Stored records
-----

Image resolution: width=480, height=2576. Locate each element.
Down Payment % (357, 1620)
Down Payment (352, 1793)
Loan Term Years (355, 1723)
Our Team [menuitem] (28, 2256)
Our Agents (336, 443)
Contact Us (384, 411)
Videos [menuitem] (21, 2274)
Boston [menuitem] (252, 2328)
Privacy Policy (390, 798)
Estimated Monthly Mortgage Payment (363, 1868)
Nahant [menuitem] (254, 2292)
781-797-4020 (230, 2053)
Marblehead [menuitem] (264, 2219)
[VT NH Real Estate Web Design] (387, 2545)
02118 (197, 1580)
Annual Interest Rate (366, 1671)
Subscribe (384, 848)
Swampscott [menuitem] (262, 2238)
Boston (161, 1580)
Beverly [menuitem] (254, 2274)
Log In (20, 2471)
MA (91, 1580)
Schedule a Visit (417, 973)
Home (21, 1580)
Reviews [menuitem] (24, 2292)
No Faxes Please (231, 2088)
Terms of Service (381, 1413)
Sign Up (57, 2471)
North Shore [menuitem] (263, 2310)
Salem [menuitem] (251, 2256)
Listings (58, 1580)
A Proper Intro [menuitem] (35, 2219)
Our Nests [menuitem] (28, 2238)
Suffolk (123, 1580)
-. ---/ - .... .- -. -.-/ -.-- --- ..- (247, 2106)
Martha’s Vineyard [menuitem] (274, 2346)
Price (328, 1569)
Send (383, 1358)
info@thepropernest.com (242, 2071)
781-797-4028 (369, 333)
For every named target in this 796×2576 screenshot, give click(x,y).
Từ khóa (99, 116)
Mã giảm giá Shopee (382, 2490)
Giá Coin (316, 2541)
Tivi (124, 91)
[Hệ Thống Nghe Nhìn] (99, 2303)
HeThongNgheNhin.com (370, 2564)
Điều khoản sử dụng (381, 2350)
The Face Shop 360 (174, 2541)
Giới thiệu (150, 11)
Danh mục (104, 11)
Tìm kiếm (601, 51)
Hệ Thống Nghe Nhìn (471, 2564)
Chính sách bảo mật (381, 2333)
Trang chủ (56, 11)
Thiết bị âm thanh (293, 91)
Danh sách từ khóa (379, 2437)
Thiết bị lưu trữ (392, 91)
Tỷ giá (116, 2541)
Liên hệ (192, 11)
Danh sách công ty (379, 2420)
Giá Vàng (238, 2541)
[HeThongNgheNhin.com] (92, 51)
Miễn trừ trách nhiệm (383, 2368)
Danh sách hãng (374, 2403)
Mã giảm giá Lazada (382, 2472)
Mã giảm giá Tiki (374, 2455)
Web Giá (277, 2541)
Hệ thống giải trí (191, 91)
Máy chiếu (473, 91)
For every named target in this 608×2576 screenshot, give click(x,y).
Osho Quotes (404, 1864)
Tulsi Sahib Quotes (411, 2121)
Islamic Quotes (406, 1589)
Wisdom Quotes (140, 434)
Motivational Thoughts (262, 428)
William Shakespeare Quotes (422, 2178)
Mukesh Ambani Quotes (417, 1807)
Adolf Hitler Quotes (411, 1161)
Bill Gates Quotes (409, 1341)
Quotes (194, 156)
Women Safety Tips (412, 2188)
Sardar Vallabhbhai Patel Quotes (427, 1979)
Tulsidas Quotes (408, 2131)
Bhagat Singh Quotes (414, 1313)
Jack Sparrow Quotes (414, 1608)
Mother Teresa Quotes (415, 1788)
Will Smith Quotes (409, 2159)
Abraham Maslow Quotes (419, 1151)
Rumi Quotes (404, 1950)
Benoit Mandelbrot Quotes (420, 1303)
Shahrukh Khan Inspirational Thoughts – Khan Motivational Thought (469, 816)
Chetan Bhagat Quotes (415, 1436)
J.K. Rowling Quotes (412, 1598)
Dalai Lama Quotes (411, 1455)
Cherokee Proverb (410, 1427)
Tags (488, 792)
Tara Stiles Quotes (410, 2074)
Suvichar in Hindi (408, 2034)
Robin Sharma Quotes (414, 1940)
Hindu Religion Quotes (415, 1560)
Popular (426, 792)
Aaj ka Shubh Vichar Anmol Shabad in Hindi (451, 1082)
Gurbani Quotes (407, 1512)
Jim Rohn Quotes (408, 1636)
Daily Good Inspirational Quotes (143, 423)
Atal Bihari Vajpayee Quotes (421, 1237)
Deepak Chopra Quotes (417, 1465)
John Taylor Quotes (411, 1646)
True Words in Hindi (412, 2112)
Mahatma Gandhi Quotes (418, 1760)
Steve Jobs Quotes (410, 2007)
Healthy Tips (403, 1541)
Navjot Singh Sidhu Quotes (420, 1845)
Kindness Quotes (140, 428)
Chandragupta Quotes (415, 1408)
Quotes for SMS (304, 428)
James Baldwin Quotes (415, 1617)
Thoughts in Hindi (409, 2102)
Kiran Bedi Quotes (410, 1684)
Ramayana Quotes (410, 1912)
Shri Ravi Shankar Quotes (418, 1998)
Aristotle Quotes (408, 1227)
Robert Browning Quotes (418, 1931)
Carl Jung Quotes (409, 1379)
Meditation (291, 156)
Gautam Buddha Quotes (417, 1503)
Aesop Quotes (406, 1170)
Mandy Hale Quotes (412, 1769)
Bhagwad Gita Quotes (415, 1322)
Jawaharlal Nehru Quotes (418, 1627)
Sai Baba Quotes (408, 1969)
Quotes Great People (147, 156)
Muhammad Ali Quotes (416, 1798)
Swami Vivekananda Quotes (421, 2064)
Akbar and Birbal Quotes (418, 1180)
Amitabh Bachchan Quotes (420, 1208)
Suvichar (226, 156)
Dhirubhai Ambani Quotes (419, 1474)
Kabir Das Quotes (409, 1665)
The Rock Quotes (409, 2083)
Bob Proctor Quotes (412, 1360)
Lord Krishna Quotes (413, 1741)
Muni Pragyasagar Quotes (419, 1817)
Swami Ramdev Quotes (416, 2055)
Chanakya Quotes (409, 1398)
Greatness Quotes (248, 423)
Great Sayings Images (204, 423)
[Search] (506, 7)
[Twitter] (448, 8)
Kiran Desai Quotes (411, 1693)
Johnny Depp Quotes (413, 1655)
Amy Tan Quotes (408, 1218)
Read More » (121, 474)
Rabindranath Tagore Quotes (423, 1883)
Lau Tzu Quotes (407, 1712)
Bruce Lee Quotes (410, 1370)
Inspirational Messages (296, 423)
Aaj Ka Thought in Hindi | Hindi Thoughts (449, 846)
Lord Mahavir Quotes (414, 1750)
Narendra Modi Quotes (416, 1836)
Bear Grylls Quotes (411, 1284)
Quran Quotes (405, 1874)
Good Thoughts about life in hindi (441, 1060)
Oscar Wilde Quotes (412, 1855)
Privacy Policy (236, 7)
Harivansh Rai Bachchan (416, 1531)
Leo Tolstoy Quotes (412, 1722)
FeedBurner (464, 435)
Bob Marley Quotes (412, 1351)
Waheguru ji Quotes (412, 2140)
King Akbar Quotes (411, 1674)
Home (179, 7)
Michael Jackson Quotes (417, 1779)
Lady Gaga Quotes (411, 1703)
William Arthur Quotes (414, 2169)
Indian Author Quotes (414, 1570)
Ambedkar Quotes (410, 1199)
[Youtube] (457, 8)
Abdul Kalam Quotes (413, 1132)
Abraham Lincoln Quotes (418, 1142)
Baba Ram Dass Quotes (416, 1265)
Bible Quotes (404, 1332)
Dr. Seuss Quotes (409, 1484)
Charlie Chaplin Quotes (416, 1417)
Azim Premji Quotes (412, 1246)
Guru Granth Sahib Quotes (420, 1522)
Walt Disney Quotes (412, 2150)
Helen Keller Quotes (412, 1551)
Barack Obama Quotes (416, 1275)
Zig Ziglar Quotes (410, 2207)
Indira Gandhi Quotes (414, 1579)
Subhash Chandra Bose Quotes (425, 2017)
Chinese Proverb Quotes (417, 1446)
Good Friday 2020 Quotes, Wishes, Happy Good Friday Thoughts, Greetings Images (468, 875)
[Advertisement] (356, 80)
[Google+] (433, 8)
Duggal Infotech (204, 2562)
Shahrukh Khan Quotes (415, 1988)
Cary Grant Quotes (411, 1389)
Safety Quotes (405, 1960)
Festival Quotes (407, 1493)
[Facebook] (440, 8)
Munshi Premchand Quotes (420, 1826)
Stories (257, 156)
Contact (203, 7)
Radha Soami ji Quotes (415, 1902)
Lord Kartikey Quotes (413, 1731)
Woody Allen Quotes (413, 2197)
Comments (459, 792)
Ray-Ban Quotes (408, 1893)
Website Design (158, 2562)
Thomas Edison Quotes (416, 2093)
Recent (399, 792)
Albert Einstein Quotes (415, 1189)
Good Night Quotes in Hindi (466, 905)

-----

— TASK ITEM —
Would you copy out exactly the lines above that start at the one containing "Adolf Hitler Quotes (411, 1161)" and end at the one containing "Sai Baba Quotes (408, 1969)", inclusive?

— EXERCISE RESULT —
Adolf Hitler Quotes (411, 1161)
Bill Gates Quotes (409, 1341)
Quotes (194, 156)
Women Safety Tips (412, 2188)
Sardar Vallabhbhai Patel Quotes (427, 1979)
Tulsidas Quotes (408, 2131)
Bhagat Singh Quotes (414, 1313)
Jack Sparrow Quotes (414, 1608)
Mother Teresa Quotes (415, 1788)
Will Smith Quotes (409, 2159)
Abraham Maslow Quotes (419, 1151)
Rumi Quotes (404, 1950)
Benoit Mandelbrot Quotes (420, 1303)
Shahrukh Khan Inspirational Thoughts – Khan Motivational Thought (469, 816)
Chetan Bhagat Quotes (415, 1436)
J.K. Rowling Quotes (412, 1598)
Dalai Lama Quotes (411, 1455)
Cherokee Proverb (410, 1427)
Tags (488, 792)
Tara Stiles Quotes (410, 2074)
Suvichar in Hindi (408, 2034)
Robin Sharma Quotes (414, 1940)
Hindu Religion Quotes (415, 1560)
Popular (426, 792)
Aaj ka Shubh Vichar Anmol Shabad in Hindi (451, 1082)
Gurbani Quotes (407, 1512)
Jim Rohn Quotes (408, 1636)
Daily Good Inspirational Quotes (143, 423)
Atal Bihari Vajpayee Quotes (421, 1237)
Deepak Chopra Quotes (417, 1465)
John Taylor Quotes (411, 1646)
True Words in Hindi (412, 2112)
Mahatma Gandhi Quotes (418, 1760)
Steve Jobs Quotes (410, 2007)
Healthy Tips (403, 1541)
Navjot Singh Sidhu Quotes (420, 1845)
Kindness Quotes (140, 428)
Chandragupta Quotes (415, 1408)
Quotes for SMS (304, 428)
James Baldwin Quotes (415, 1617)
Thoughts in Hindi (409, 2102)
Kiran Bedi Quotes (410, 1684)
Ramayana Quotes (410, 1912)
Shri Ravi Shankar Quotes (418, 1998)
Aristotle Quotes (408, 1227)
Robert Browning Quotes (418, 1931)
Carl Jung Quotes (409, 1379)
Meditation (291, 156)
Gautam Buddha Quotes (417, 1503)
Aesop Quotes (406, 1170)
Mandy Hale Quotes (412, 1769)
Bhagwad Gita Quotes (415, 1322)
Jawaharlal Nehru Quotes (418, 1627)
Sai Baba Quotes (408, 1969)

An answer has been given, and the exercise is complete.